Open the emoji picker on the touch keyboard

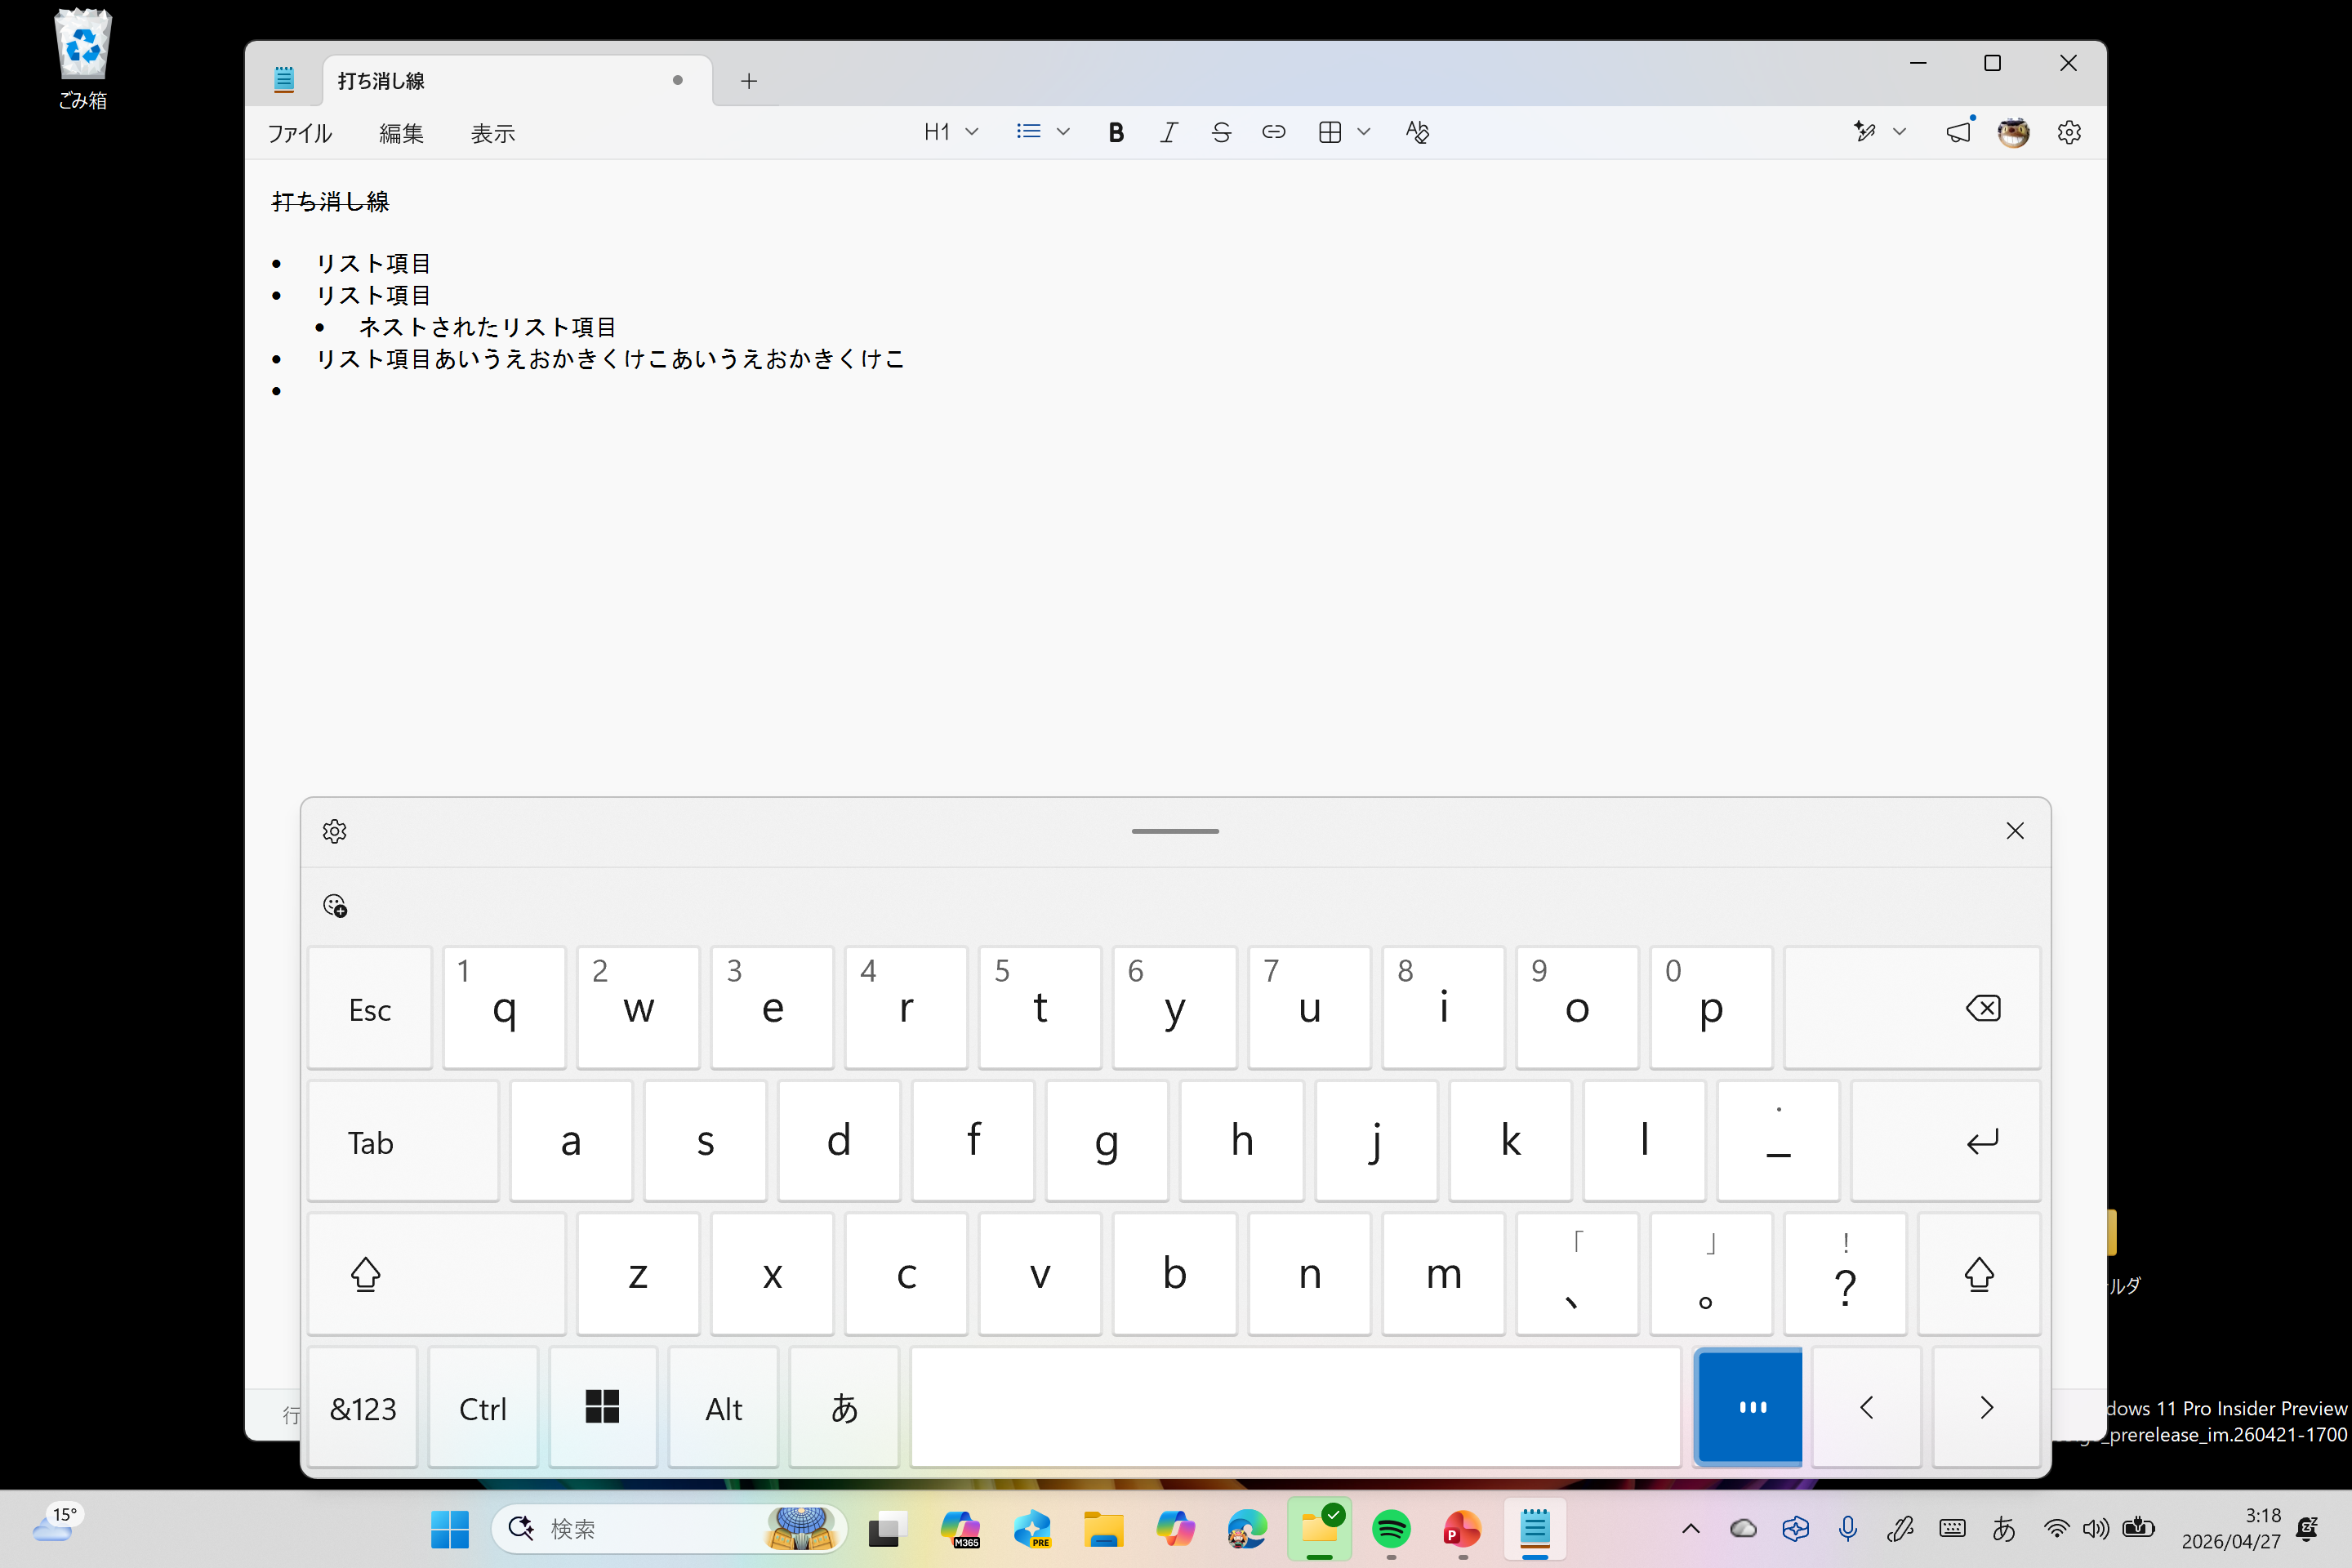tap(335, 905)
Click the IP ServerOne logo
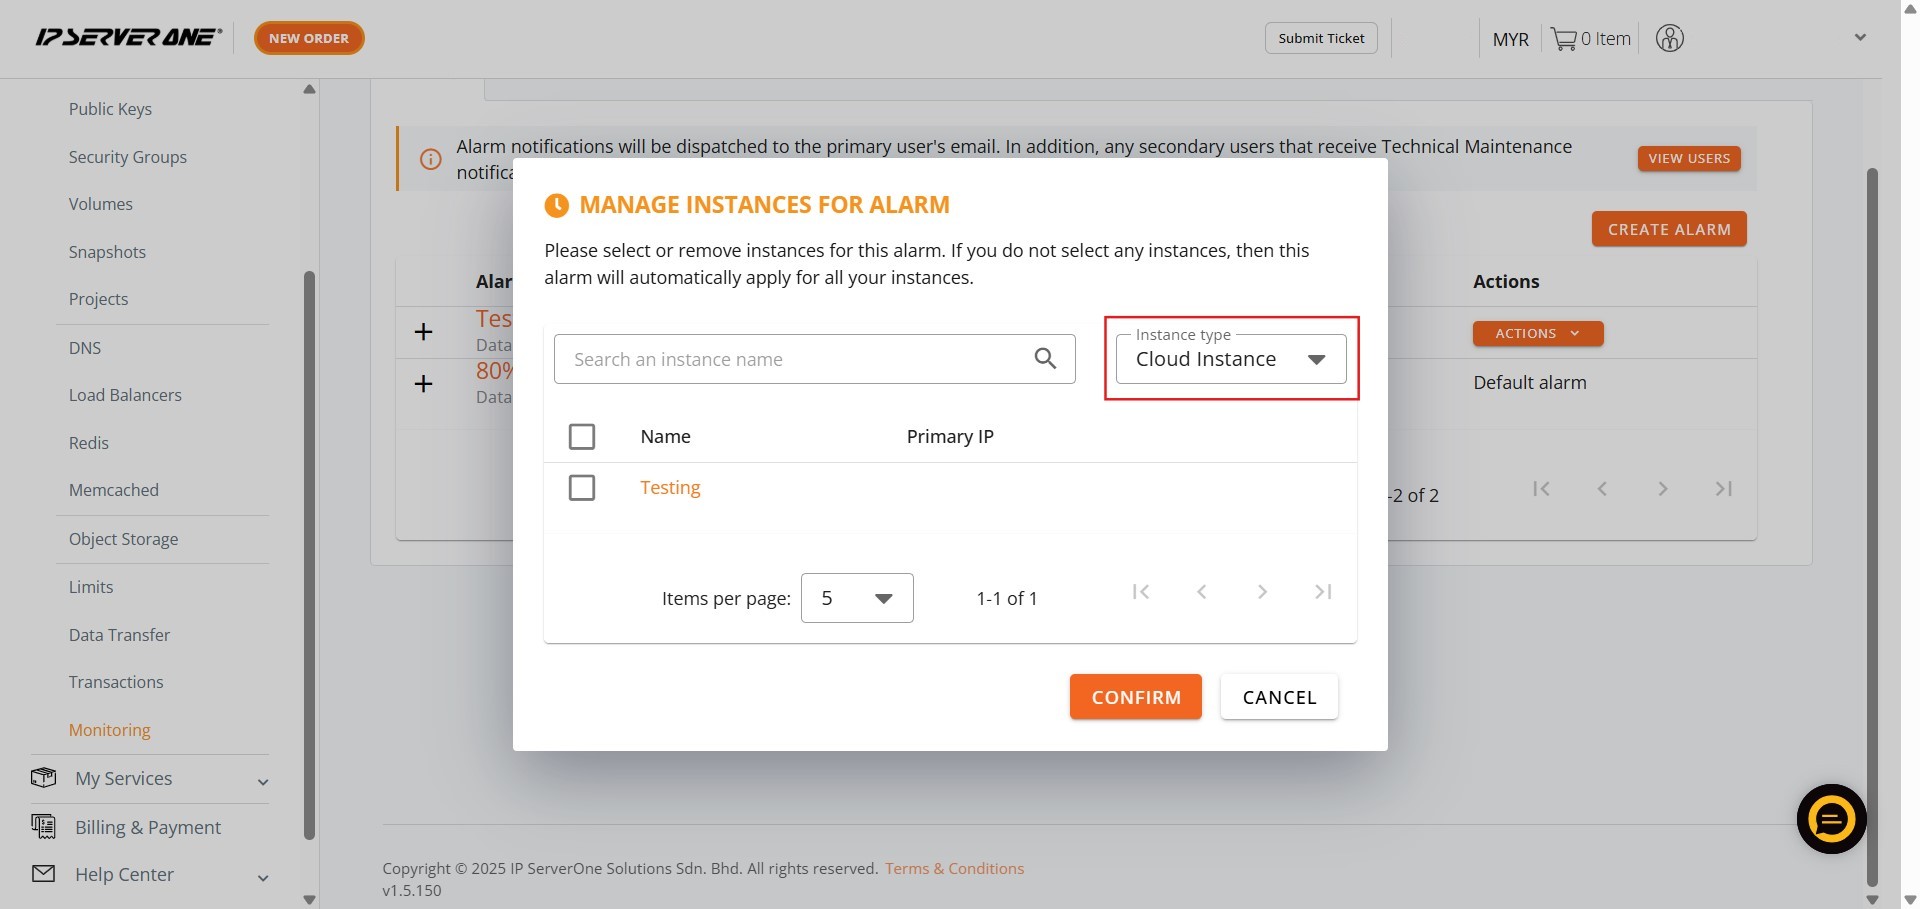Viewport: 1920px width, 909px height. [128, 38]
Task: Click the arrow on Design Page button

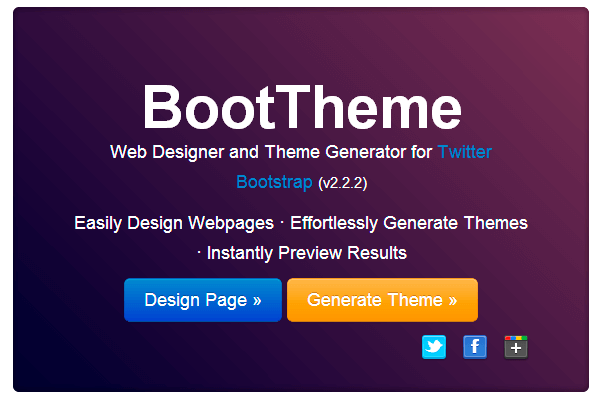Action: (257, 300)
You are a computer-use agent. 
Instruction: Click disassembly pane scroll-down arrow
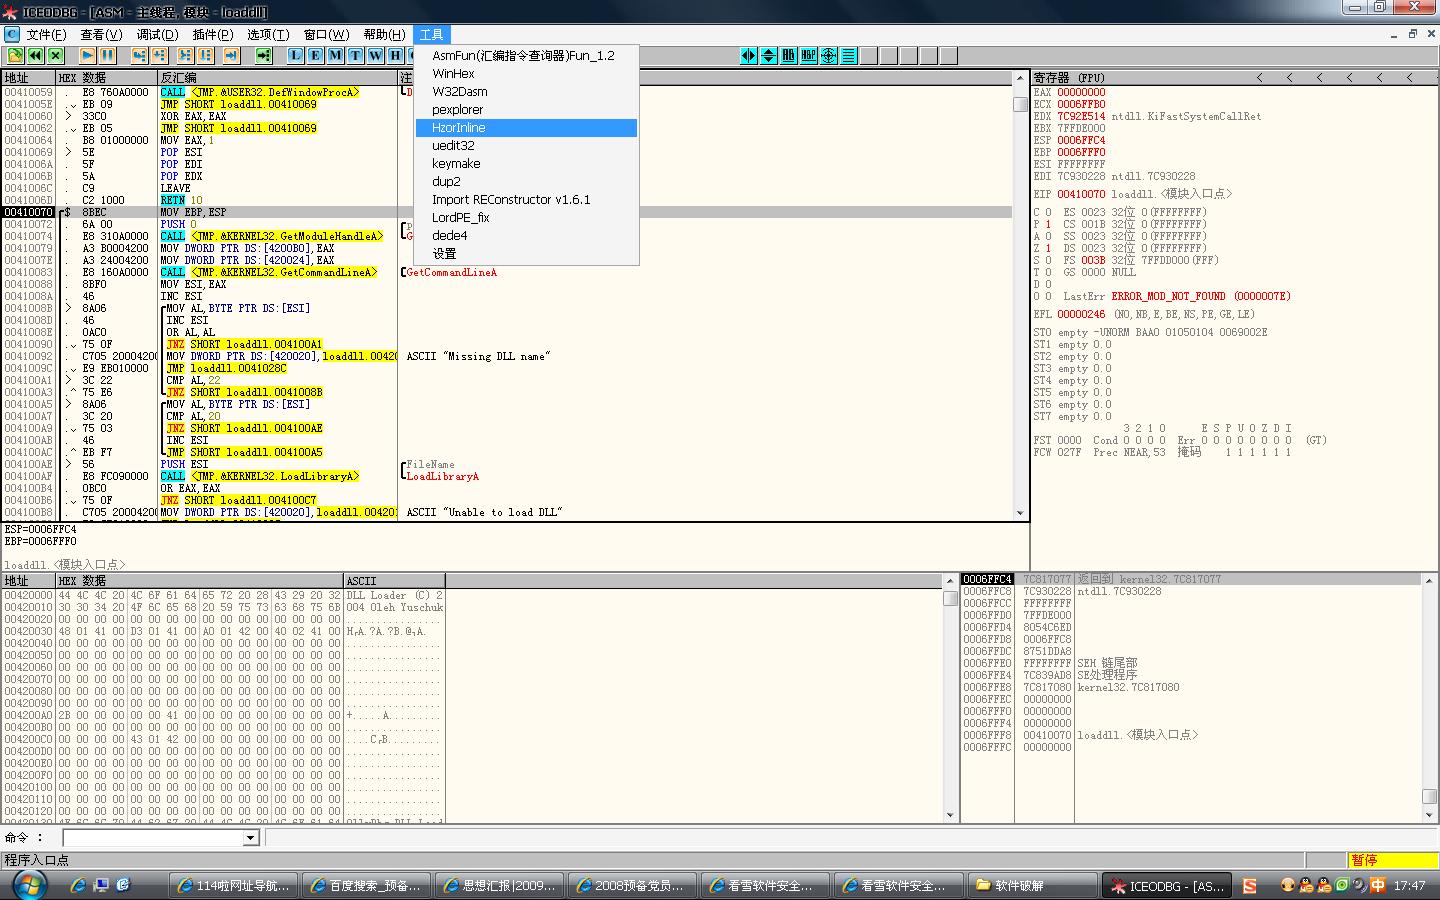pyautogui.click(x=1020, y=513)
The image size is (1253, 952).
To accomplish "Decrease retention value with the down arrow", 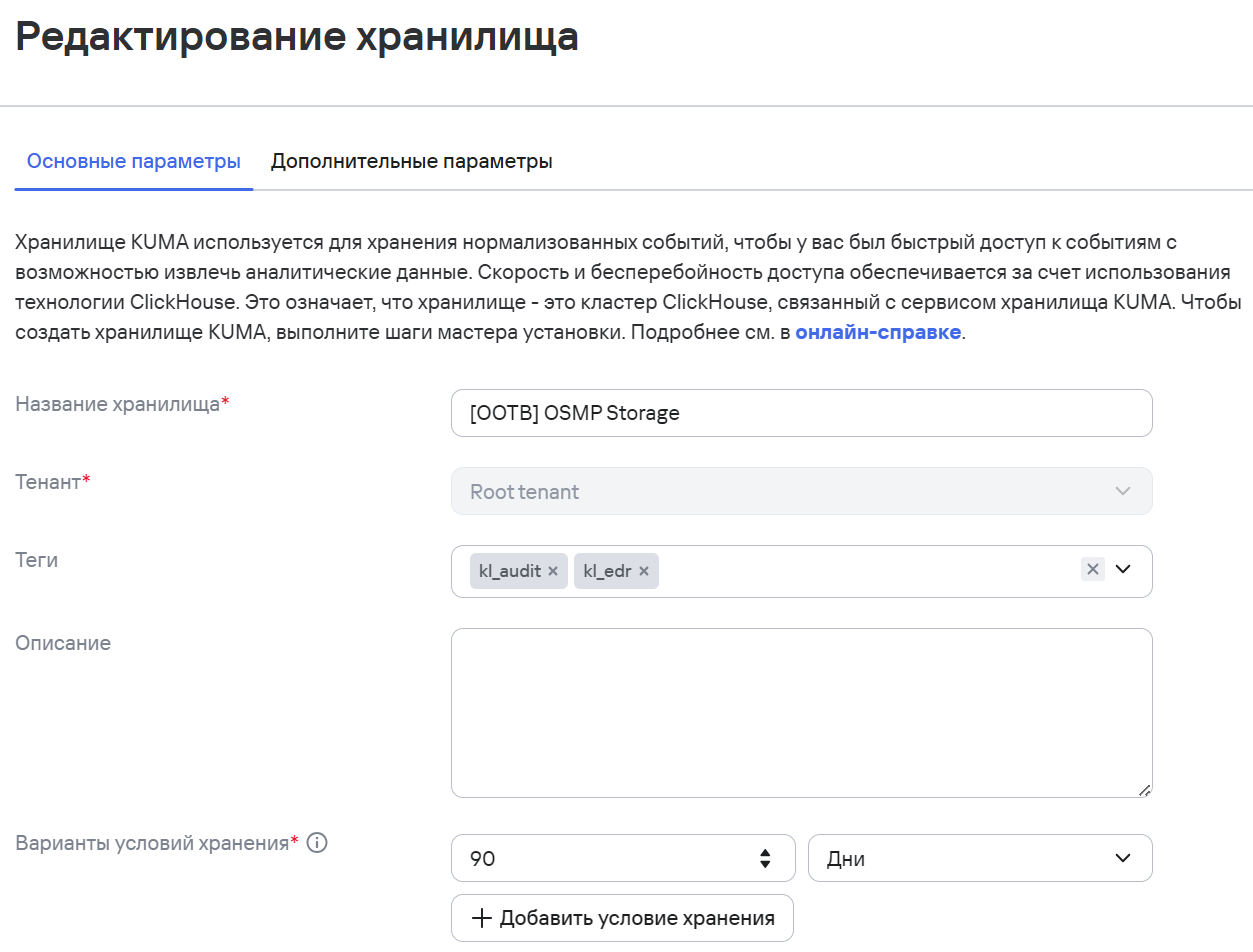I will (x=764, y=864).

» Stated goal
Render the lines of the data as a JSON list of strings, one string per line with blank lines omitted, starting at the line that contains "Task: Click the arrow on Design Page button" and ending at the line that contains "pyautogui.click(x=1020, y=513)". Leave the pictures out of the list.

» Output for this exercise
[
  "Task: Click the arrow on Design Page button",
  "Action: (257, 300)",
  "You are a computer-use agent. ",
  "Instruction: Click disassembly pane scroll-down arrow",
  "pyautogui.click(x=1020, y=513)"
]